Falta de quórum prejudica trabalhos da Comissão de Direitos Humanos do Senado


Por: SINAIT
Edição: SINAIT
30/04/2010




Insatisfeito com a constante falta de quórum na Comissão de Direitos Humanos (CDH) do Senado, o senador José Nery(PSol/PA) sugeriu mudanças no Regimento Interno daquela Casa Legislativa, possibilitando aos parlamentares participarem das sessões da Comissão, que, segundo ele, tem um papel fundamental para a garantia de direitos há muitos cidadãos que aguardam a conclusão dos trabalhos da Comissão. O parlamentar disse que há uma falta  de compromisso de muitos parlamentares aliada à necessidade de estarem presentes em diversas comissões ao mesmo tempo.


 


Confira matéria:


 


José Nery lamenta falta de quórum para votar projetos na CDH


 


O vice-presidente da Comissão de Direitos Humanos e Legislação Participativa (CDH), senador José Nery (PSOL-PA), criticou nesta quarta-feira (28) a recorrente falta de quórum nas reuniões da comissão, o que impede a votação de projetos. Ao reconhecer que os senadores precisam participar de várias comissões que funcionam no mesmo horário, Nery sugeriu mudanças no Regimento Interno do Senado para permitir a realização de reuniões das comissões após as 18h ou mesmo reuniões quinzenais, viabilizando a alternância de funcionamento de algumas comissões a cada semana.

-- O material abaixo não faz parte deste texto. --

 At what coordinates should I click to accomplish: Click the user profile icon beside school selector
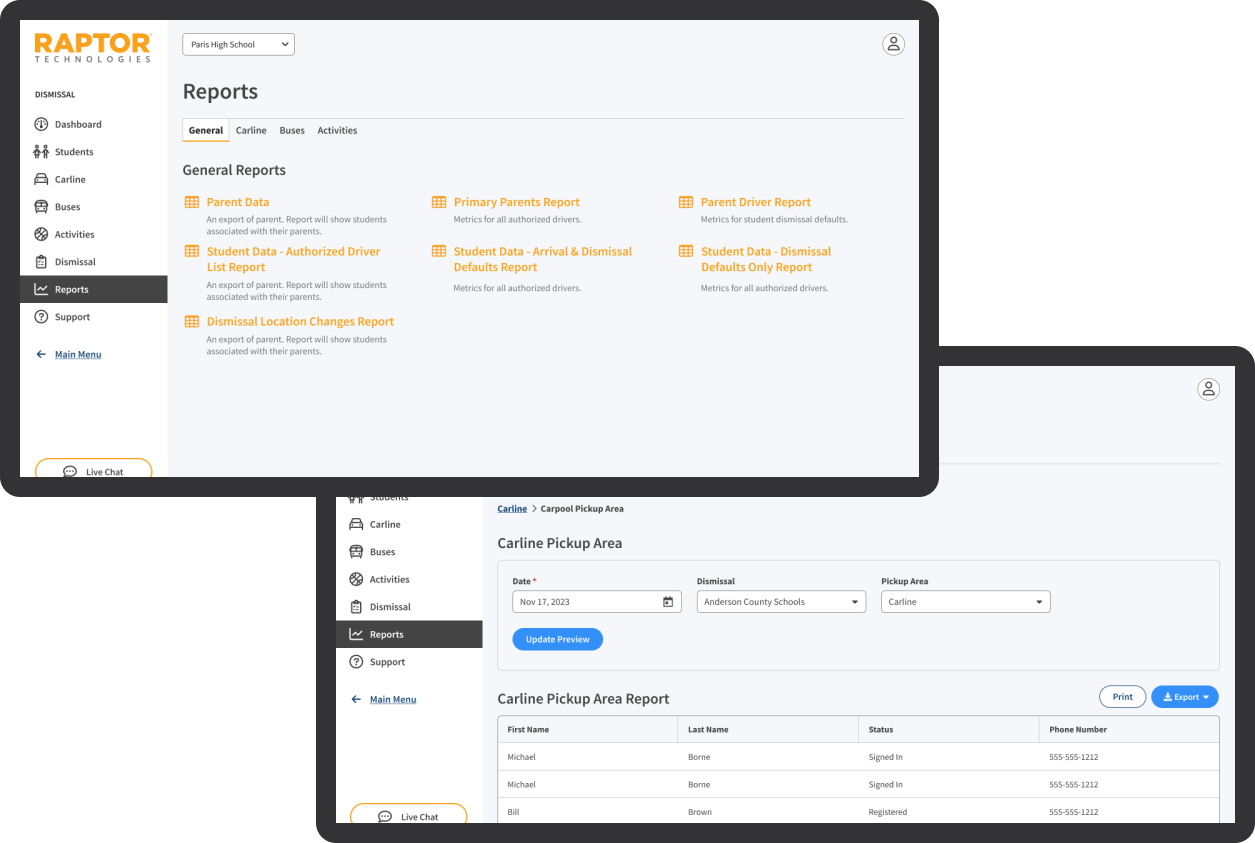(893, 44)
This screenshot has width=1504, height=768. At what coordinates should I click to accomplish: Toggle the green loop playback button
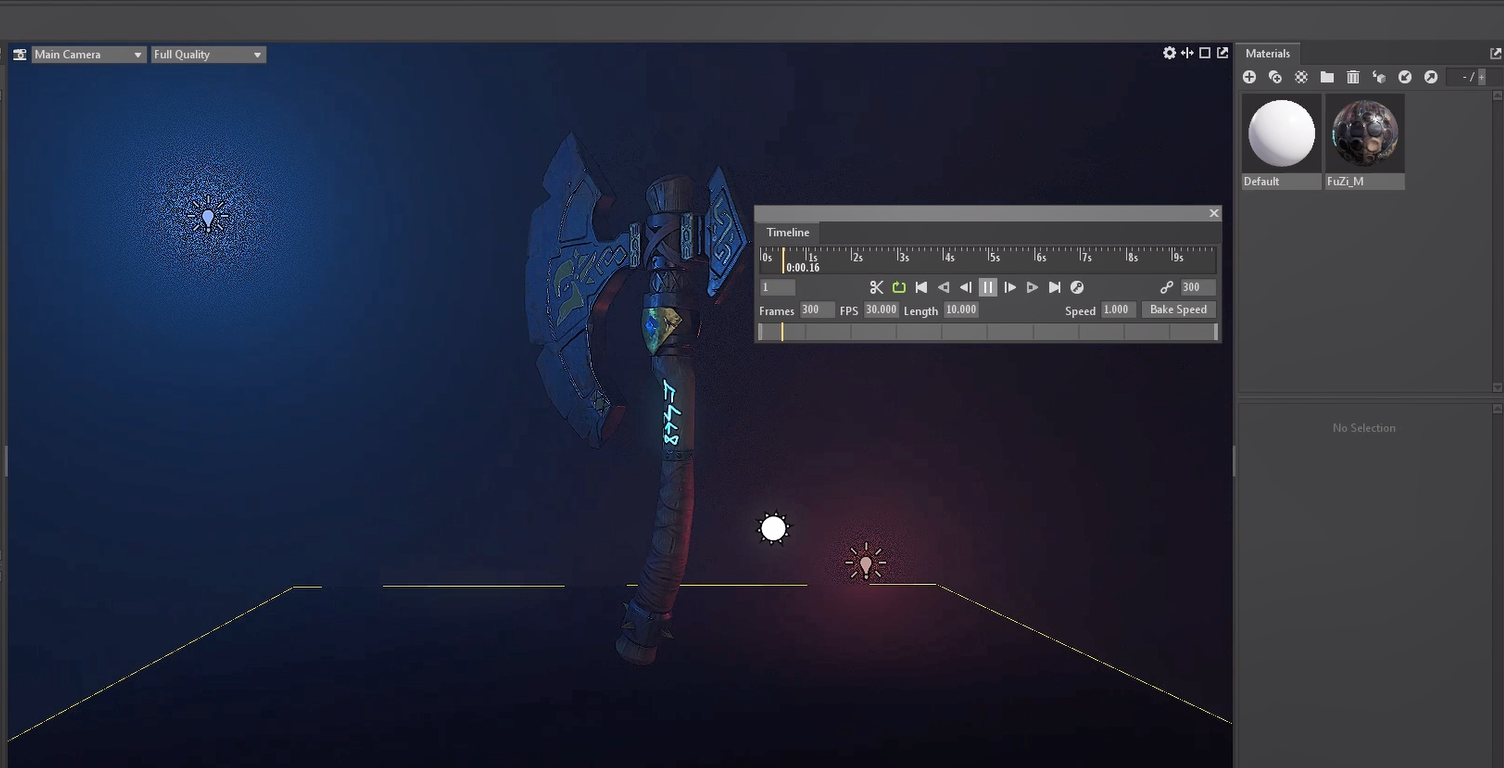point(899,287)
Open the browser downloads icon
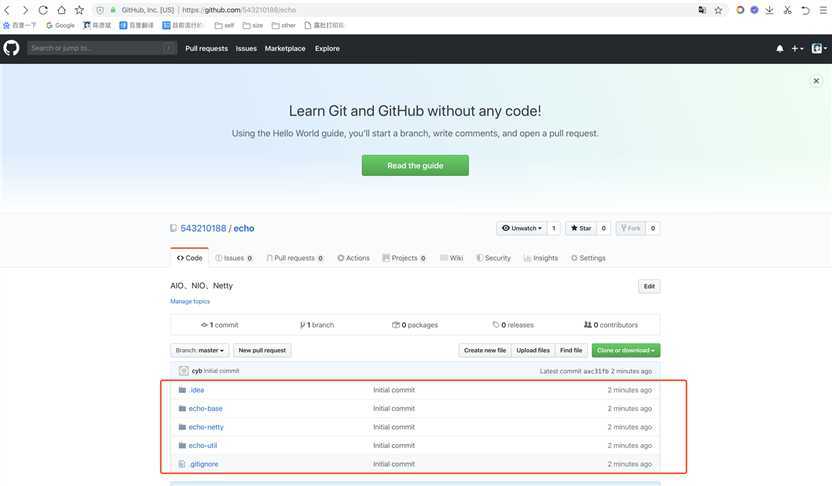The width and height of the screenshot is (832, 486). click(x=770, y=10)
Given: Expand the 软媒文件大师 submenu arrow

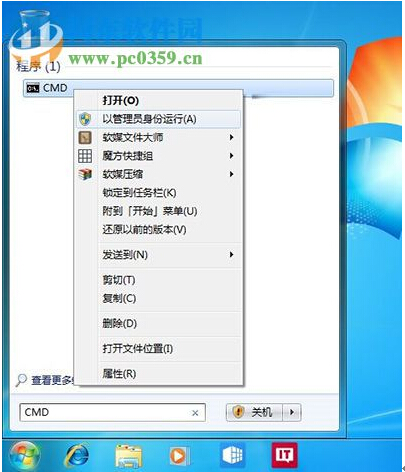Looking at the screenshot, I should [x=231, y=137].
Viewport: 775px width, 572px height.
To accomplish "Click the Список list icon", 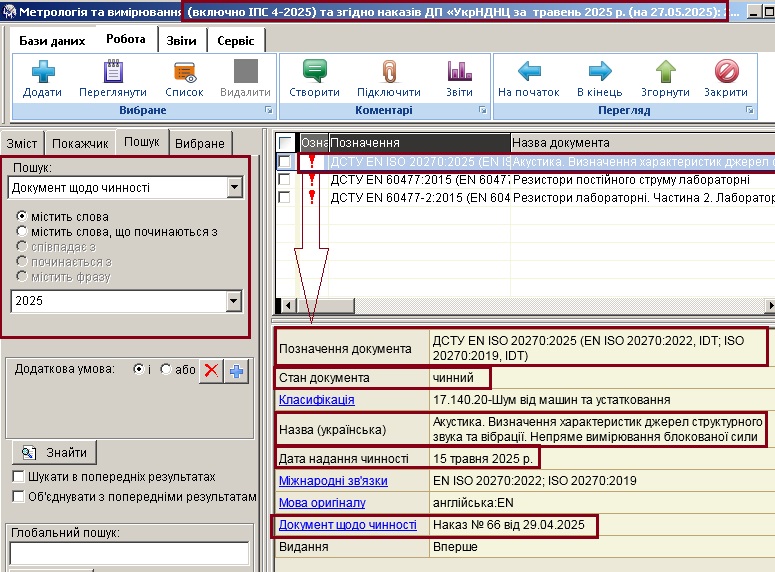I will tap(184, 72).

- Quando temos 28 projetos de lei para analisar e o plenário [da CDH] está vazio, bem demonstra o descaso, o descompromisso com os direitos humanos. Sei que isso é muito forte, mas muito mais forte é a realidade daqueles e daquelas que esperam por decisões do Congresso Nacional pela garantia dos direitos humanos - destacou o senador.


O parlamentar observou que poderá parecer à sociedade que a própria comissão responsável pela discussão dos direitos humanos dos brasileiros trate o tema com descaso. Ele ainda disse que o colegiado é visto como "engavetador de projetos", imagem essa gerada pela omissão dos seus membros.


José Nery também disse que o presidente da CDH, senador Cristovam Buarque (PDT-DF), deverá cobrar, em discurso no Plenário, maior presença dos membros do colegiado às reuniões.


- Se os projetos estão parados na comissão, a culpa não é da presidência, mas da falta de interesse dos senadores. É só fazer avaliação das presenças - disse o vice-presidente da CDH, ao registrar que não se trata de uma atitude generalizada, uma vez que há senadores, como Sérgio Zambiasi (PTB-RS) e Magno Malta (PR-ES), que estão sempre presentes.


Apesar de considerar importantes os temas tratados em outras comissões, o senador Magno Malta disse que a garantia dos direitos humanos é prioritária. Ele informou, como exemplo, que na reunião desta quarta-feira iria relatar o projeto de lei de autoria da senadora Marisa Serrano (PSDB-MS) que institui a criação de um banco de dados sobre pedófilos. Nos Estados Unidos, informou, a adoção de tal medida contribuiu para o combate à pedofilia. Por falta de quórum, lamentou, a decisão sobre a proposta na CDH ficará para a próxima semana.